И они, решив, что это единственное правильное решение, предварительно созвонились со специалистом, который, к счастью, еще не ушел, опять переложили Тину на каталку, позвали сестру, вызвали грузовой лифт и торжественной кавалькадой въехали в отделение магнитно-резонансной томографии, располагающееся в подвале. Там Тину перегрузили в специальный металлический тубус.

«Только бы она не проснулась в эти несколько минут, пока она будет изолирована от всего мира, и не испугалась! – думал Аркадий. – Этот аппарат у них будто гроб!»

А Мышка с гордостью думала, что этот прекрасный аппарат был куплен на деньги ее отца.

А доктор, специалист по МРТ, включая свой агрегат, думал свою тяжкую думу. Он пришел работать в это отделение не так давно и не знал Тину. «Сумасшедшие какие-то эти, из интенсивной терапии. А вдруг у больной там опять произойдет остановка дыхания? Пока она внутри, ничего же не видно, не слышно!»

– Опять поставим трубку, мы это быстро, – успокоил его Аркадий, будто прочитав его мысли.

А врач со «скорой», поделившись доходом с фельдшером, уныло покачивался на переднем сиденье на пути на подстанцию и соображал, как он будет объясняться с заместителем главного врача по лечебной работе по поводу того, что повез больную не в ту больницу, куда были прикреплены все жители района, где жила Тина, а туда, куда потребовал Барашков.

А Тина ни о чем не думала все это время. Она спала.

10

Оля Азарцева сидела на вечеринке, вжавшись в угол клетчатого дивана из бежевой в коричневую клетку рогожки. Лариса танцевала с долговязым типом, который привез их сюда. Он все старался увлечь ее в темный коридор. Лариса хохотала, показывая белые ровные зубы, но в коридор не спешила. Кроме них, в комнате было полно народу, но по заведенной хозяином привычке стол здесь не накрывали, а каждый пил и ел что-то свое, что удалось принести и сберечь от других голодных и не очень знакомых гостей. В основном пили пиво, грызли какую-то ерунду, которую, как Оля отчетливо помнила, мама называла отравой и говорила, что если есть все это, то можно сразу отправляться на месяц в гастроэнтерологическое отделение, а потом уже возвращаться к ней выдавливать прыщи и подбирать специальные кремы для кожи. Хотя большинство людей здесь все-таки знали друг друга, разговоры присутствующих были бессвязны, отрывочны и ни к чему не обязывали. Видимо, большинство учились друг с другом либо в школе, либо в институте, либо когда-то, еще в детстве, отдыхали в каких-то лагерях типа пионерских. Было ясно, что Ларисин ухажер привел их сюда просто для того, чтобы куда-то привести, и Оля чувствовала себя вовсе не нужной. На нее никто не обращал внимания, но как раз это было неплохо, иначе ей пришлось бы напрягаться, вести отрывочный разговор ни о чем, может быть, объяснять, с кем она пришла, и зачем, и в каких она отношениях с хозяином этой квартиры, а она даже сначала и не поняла, кто именно здесь хозяин. В комнате было тепло и, как всегда в молодежных компаниях, дымно. Олина спина привыкла к дивану, на который опиралась уже два часа, ей не хотелось ни вставать, ни двигаться. Она ничего не ела и не пила, просто сидела и наблюдала. Тот небольшой шоколадный торт, который они купили вместе с подружкой, молниеносно исчез почти сразу. Судя по всему, его съели стоя, кулуарно, в кухне какие-то незнакомые ни Оле, ни Ларисе люди. Но Оля была равнодушна и к шоколаду, и к тортам, поэтому ее сам факт не расстроил. Она просто приняла к сведению нравы этой компании.
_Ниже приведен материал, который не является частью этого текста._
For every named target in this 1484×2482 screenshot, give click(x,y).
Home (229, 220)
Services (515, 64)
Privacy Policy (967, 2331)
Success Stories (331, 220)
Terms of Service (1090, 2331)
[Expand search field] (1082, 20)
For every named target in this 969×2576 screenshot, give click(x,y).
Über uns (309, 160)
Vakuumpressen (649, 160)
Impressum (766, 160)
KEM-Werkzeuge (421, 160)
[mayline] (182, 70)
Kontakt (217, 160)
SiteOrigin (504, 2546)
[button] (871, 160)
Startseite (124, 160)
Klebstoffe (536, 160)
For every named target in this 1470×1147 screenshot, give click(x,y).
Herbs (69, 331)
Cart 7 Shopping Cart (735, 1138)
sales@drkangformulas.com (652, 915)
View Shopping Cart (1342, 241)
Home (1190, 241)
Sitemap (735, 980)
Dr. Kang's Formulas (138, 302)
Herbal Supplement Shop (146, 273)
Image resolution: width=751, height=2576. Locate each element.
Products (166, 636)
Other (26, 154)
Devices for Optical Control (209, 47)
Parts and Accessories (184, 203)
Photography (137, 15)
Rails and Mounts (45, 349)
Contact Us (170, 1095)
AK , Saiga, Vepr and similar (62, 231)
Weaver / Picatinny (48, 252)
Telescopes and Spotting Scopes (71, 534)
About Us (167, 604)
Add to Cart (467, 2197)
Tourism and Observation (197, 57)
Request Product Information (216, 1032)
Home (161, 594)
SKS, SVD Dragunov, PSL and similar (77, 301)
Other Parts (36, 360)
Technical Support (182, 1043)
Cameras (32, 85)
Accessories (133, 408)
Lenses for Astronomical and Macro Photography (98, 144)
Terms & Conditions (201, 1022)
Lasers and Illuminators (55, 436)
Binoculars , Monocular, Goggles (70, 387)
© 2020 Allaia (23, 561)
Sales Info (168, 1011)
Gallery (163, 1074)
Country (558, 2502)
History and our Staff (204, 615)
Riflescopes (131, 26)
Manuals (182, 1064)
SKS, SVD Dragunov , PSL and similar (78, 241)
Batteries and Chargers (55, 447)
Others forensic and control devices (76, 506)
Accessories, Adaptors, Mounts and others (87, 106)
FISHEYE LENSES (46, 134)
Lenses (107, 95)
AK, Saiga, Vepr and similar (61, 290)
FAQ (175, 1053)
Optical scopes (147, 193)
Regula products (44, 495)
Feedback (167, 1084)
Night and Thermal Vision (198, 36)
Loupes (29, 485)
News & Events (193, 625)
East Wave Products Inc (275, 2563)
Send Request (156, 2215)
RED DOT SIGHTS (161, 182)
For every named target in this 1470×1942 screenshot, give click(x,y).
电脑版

«Здесь палец в рот никому не клади», – поняла она. Что ж, для той роли наблюдателя, которую она всегда выбирала для себя, этого вывода оказалось достаточно; ее он не разозлил и не растрогал. Сейчас она раздумывала над тем, что уже достаточно поздно и надо ли ей оповестить о своем уходе Ларису и позвать ее с собой или предоставить ей поступать со своим ухажером так, как ей заблагорассудится. Подумав, Оля решила предупредить:

– Я скоро ухожу!

Лариса скорее прочитала это по губам, чем расслышала.

– Все в порядке, пока! – в свою очередь прочитала по губам Оля ответ.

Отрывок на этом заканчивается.